▶ WHAT IS NEEDED: Return every record exactly as written.

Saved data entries
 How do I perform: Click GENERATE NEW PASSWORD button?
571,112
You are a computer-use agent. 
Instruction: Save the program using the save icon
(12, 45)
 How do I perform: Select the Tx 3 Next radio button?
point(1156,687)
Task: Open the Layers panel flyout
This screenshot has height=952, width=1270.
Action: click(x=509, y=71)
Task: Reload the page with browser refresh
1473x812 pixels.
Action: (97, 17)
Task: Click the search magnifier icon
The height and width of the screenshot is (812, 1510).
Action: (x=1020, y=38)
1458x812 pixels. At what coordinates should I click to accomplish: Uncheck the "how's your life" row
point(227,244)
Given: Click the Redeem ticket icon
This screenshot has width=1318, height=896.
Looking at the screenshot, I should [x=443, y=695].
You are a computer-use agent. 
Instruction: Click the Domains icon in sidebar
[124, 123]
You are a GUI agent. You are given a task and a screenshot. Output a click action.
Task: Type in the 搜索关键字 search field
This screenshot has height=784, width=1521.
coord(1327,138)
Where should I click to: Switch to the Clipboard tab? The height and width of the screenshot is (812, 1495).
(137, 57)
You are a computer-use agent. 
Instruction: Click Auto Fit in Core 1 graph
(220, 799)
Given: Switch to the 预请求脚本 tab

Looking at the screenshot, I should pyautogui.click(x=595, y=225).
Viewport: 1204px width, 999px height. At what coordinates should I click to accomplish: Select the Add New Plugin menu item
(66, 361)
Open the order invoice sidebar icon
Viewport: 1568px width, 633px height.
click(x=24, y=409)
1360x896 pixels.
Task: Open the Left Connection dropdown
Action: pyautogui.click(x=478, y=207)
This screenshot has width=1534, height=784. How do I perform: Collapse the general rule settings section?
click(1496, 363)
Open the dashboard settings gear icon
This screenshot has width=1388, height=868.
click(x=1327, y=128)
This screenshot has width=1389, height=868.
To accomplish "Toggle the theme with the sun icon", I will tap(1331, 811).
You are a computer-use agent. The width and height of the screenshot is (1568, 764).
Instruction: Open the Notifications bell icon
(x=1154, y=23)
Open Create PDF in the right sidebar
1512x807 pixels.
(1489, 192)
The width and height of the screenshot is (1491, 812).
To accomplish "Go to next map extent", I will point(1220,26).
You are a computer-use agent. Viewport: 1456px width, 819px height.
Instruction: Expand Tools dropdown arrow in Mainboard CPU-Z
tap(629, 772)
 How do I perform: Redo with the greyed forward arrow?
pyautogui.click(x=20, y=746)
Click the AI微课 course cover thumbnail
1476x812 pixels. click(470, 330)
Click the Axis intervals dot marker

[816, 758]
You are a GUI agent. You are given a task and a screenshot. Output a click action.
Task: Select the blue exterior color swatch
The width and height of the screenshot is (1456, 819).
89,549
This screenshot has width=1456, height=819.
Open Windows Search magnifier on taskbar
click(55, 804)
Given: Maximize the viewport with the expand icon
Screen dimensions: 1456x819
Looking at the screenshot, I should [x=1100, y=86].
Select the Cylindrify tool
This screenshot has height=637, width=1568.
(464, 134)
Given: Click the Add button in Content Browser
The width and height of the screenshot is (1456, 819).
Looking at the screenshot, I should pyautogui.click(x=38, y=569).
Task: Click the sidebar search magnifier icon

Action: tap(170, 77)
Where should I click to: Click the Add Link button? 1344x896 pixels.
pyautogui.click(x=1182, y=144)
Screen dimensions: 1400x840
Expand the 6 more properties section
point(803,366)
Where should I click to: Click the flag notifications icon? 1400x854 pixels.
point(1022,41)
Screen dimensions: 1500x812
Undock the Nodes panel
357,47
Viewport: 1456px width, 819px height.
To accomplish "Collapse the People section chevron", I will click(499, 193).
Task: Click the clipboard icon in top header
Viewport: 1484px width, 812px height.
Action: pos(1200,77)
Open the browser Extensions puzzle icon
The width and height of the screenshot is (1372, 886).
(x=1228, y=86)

▶ YOUR RESPONSE:
 How do I perform: Click GENERATE NEW PASSWORD button?
571,112
You are a computer-use agent. 
Instruction: Save the program using the save icon
(12, 45)
 How do I perform: Select the Tx 3 Next radio button?
point(1156,687)
Task: Open the Layers panel flyout
This screenshot has height=952, width=1270.
Action: click(x=509, y=71)
Task: Reload the page with browser refresh
1473x812 pixels.
Action: (97, 17)
Task: Click the search magnifier icon
The height and width of the screenshot is (812, 1510).
Action: (x=1020, y=38)
1458x812 pixels. At what coordinates should I click to accomplish: Uncheck the "how's your life" row
point(227,244)
Given: Click the Redeem ticket icon
This screenshot has width=1318, height=896.
Looking at the screenshot, I should [x=443, y=695].
You are a computer-use agent. 
Instruction: Click the Domains icon in sidebar
[124, 123]
You are a GUI agent. You are given a task and a screenshot. Output a click action.
Task: Type in the 搜索关键字 search field
This screenshot has height=784, width=1521.
coord(1327,138)
Where should I click to: Switch to the Clipboard tab? The height and width of the screenshot is (812, 1495).
(137, 57)
You are a computer-use agent. 
Instruction: Click Auto Fit in Core 1 graph
(220, 799)
Given: Switch to the 预请求脚本 tab

Looking at the screenshot, I should pyautogui.click(x=595, y=225).
Viewport: 1204px width, 999px height. At what coordinates should I click to accomplish: Select the Add New Plugin menu item
(66, 361)
Open the order invoice sidebar icon
Viewport: 1568px width, 633px height.
click(x=24, y=409)
1360x896 pixels.
Task: Open the Left Connection dropdown
Action: pyautogui.click(x=478, y=207)
This screenshot has width=1534, height=784. How do I perform: Collapse the general rule settings section?
click(1496, 363)
Open the dashboard settings gear icon
This screenshot has width=1388, height=868.
click(x=1327, y=128)
This screenshot has width=1389, height=868.
To accomplish "Toggle the theme with the sun icon", I will tap(1331, 811).
You are a computer-use agent. The width and height of the screenshot is (1568, 764).
Instruction: Open the Notifications bell icon
(x=1154, y=23)
Open Create PDF in the right sidebar
1512x807 pixels.
(1489, 192)
The width and height of the screenshot is (1491, 812).
To accomplish "Go to next map extent", I will point(1220,26).
You are a computer-use agent. Viewport: 1456px width, 819px height.
Instruction: Expand Tools dropdown arrow in Mainboard CPU-Z
tap(629, 772)
 How do I perform: Redo with the greyed forward arrow?
pyautogui.click(x=20, y=746)
Click the AI微课 course cover thumbnail
1476x812 pixels. click(470, 330)
Click the Axis intervals dot marker

[816, 758]
You are a GUI agent. You are given a task and a screenshot. Output a click action.
Task: Select the blue exterior color swatch
The width and height of the screenshot is (1456, 819).
89,549
This screenshot has width=1456, height=819.
Open Windows Search magnifier on taskbar
click(55, 804)
Given: Maximize the viewport with the expand icon
Screen dimensions: 1456x819
Looking at the screenshot, I should [x=1100, y=86].
Select the Cylindrify tool
This screenshot has height=637, width=1568.
(464, 134)
Given: Click the Add button in Content Browser
The width and height of the screenshot is (1456, 819).
Looking at the screenshot, I should pyautogui.click(x=38, y=569).
Task: Click the sidebar search magnifier icon

Action: tap(170, 77)
Where should I click to: Click the Add Link button? 1344x896 pixels.
pyautogui.click(x=1182, y=144)
Screen dimensions: 1400x840
Expand the 6 more properties section
point(803,366)
Where should I click to: Click the flag notifications icon? 1400x854 pixels.
point(1022,41)
Screen dimensions: 1500x812
Undock the Nodes panel
357,47
Viewport: 1456px width, 819px height.
To accomplish "Collapse the People section chevron", I will click(499, 193).
Task: Click the clipboard icon in top header
Viewport: 1484px width, 812px height.
Action: pos(1200,77)
Open the browser Extensions puzzle icon
The width and height of the screenshot is (1372, 886).
(x=1228, y=86)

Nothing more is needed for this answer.